**Required work**
Reproduce the records word for word, starting with the line that contains "You are a GUI" and ending with the line that contains "click(x=827, y=78)", both included. Leave the pictures out of your answer.

**Task inputs**

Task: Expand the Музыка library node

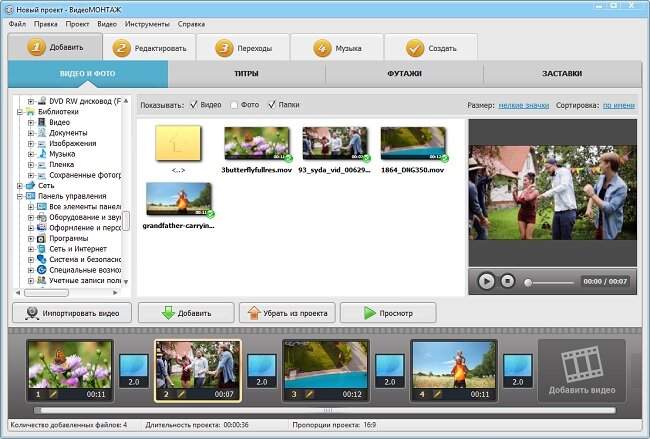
==
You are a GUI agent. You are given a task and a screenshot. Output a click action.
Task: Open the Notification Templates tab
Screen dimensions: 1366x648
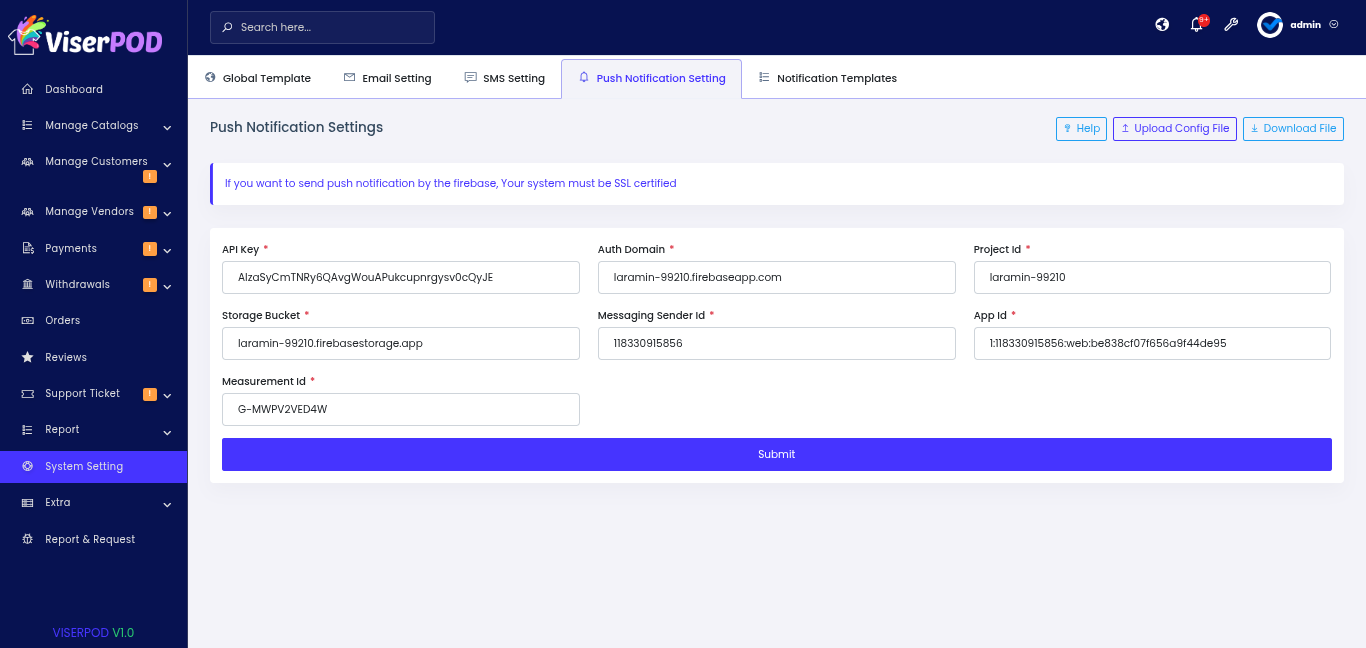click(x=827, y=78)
---
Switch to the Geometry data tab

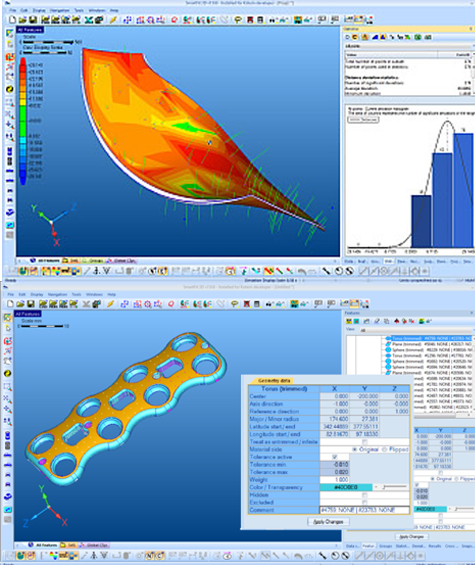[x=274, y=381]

**Output below**
You are a GUI agent. You are given a task and a screenshot. Output a click action.
Task: Open the Notification Templates tab
Screen dimensions: 1366x648
click(x=827, y=78)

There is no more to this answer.